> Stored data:

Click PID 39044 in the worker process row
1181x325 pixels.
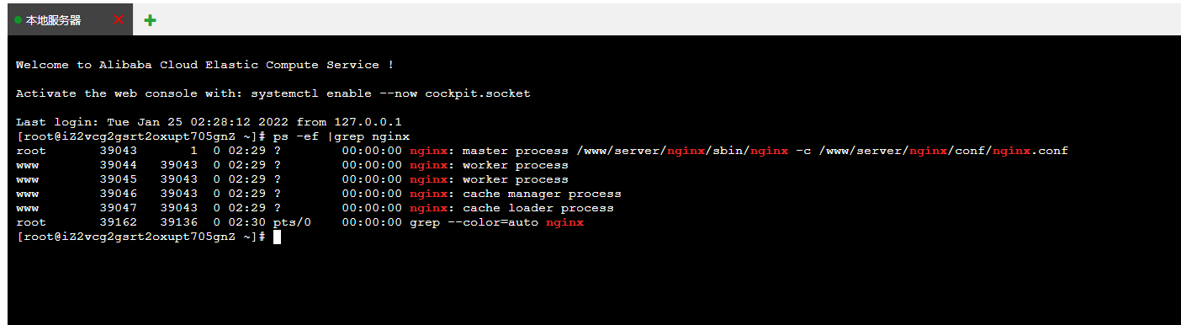[x=118, y=165]
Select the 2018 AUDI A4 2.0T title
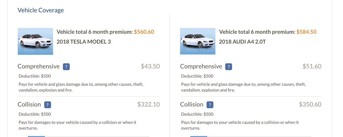 click(243, 41)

> WORK INSTRUCTIONS:
Find the line with "1181x325 pixels.". Reproduce it and every line after it through the last line above exactly, leaving out the pictures.

> EXERCISE RESPONSE:
1181x325 pixels.
[x=118, y=165]
Select the 2018 AUDI A4 2.0T title
 click(243, 41)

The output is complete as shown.